17 Maret 2010

» Home » Kompas » Perlu Konsultasi Presiden-DPR

Perlu Konsultasi Presiden-DPR

Ketika publik masih menunggu tindak lanjut rekomendasi DPR atas dugaan kesalahan kebijakan dalam penalangan Bank Century, kini justru berkembang wacana boikot terhadap Menteri Keuangan Sri Mulyani Indrawati. Apa dampak wacana boikot yang berkembang di antara anggota Badan Anggaran DPR tersebut?
Meskipun rencana untuk menolak kehadiran Sri Mulyani dalam rapat kerja dengan Badan Anggaran DPR baru sekadar sikap individual beberapa orang anggota DPR, wacana tersebut jelas mengkhawatirkan. Persoalannya, setiap kebijakan penting dan strategis negeri ini diputuskan secara bersama-sama oleh DPR dan Presiden.
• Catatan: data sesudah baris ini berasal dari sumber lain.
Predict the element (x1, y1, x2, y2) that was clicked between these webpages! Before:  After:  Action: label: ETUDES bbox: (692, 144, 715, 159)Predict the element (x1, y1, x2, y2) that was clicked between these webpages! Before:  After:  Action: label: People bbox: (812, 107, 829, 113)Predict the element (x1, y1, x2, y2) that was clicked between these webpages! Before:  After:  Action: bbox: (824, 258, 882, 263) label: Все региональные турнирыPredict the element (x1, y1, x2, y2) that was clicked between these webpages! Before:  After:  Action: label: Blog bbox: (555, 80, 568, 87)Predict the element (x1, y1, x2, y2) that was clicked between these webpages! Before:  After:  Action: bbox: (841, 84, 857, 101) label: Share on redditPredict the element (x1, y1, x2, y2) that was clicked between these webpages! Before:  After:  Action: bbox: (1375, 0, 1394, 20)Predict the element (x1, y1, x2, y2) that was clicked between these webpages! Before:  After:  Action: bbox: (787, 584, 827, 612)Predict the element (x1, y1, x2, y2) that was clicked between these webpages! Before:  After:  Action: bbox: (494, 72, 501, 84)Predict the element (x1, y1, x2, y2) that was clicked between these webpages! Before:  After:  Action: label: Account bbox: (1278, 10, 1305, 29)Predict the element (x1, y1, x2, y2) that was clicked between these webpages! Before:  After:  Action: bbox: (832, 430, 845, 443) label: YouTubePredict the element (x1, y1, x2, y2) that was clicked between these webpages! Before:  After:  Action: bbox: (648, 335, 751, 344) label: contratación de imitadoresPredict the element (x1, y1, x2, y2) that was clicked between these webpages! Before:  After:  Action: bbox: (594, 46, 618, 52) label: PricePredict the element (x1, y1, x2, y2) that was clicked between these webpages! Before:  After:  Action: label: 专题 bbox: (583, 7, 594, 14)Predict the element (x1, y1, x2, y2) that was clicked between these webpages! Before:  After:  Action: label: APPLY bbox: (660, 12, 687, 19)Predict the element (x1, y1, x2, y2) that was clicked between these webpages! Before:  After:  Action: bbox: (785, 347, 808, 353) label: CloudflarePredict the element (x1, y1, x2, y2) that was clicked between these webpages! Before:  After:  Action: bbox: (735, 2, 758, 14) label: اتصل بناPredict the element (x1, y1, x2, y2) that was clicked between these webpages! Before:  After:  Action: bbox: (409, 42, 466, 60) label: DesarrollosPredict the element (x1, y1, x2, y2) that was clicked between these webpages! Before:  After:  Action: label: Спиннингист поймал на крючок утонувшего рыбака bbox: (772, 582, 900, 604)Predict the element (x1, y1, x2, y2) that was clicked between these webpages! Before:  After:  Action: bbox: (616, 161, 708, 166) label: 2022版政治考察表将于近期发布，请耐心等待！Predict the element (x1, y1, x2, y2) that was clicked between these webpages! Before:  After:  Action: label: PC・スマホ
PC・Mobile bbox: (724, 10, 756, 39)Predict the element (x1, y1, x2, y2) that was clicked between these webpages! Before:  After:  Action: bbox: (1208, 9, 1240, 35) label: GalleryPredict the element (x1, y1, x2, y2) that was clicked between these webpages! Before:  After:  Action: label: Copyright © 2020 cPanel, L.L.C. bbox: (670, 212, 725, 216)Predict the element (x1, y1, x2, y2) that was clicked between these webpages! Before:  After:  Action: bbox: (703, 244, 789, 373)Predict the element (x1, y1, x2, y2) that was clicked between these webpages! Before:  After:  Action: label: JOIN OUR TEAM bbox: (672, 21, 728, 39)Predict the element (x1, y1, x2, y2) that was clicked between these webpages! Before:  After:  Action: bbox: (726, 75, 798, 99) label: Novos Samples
Rencana Anggaran Pendapatan dan Belanja Negara Perubahan (RAPBN-P) 2010 adalah salah satu kebijakan strategis berbentuk undang-undang yang memerlukan keputusan bersama DPR-Presiden.
Karena itu, seandainya rencana boikot itu menjadi kenyataan, yang terjadi bukanlah sekadar penolakan Badan Anggaran terhadap Sri Mulyani, melainkan juga penolakan institusi DPR terhadap Presiden karena Menkeu mewakili Presiden selaku salah satu unsur pembentuk UU bersama-sama dengan DPR.
Fenomena inilah yang sering disebut sebagai situasi kebuntuan politik (deadlock) dalam relasi eksekutif-legislatif yang potensial muncul dalam skema sistem demokrasi presidensial berbasis multipartai. Secara teoretis sistem presidensial memang lebih menjamin stabilitas politik ketimbang sistem parlementer karena adanya jaminan konstitusi atas masa jabatan presiden yang bersifat tetap. Namun, ahli perbandingan politik, seperti Juan J Linz (1994), mengingatkan bahwa komplikasi politik presidensialisme justru muncul dari sifat keterpisahan kekuasaan antara presiden dan parlemen.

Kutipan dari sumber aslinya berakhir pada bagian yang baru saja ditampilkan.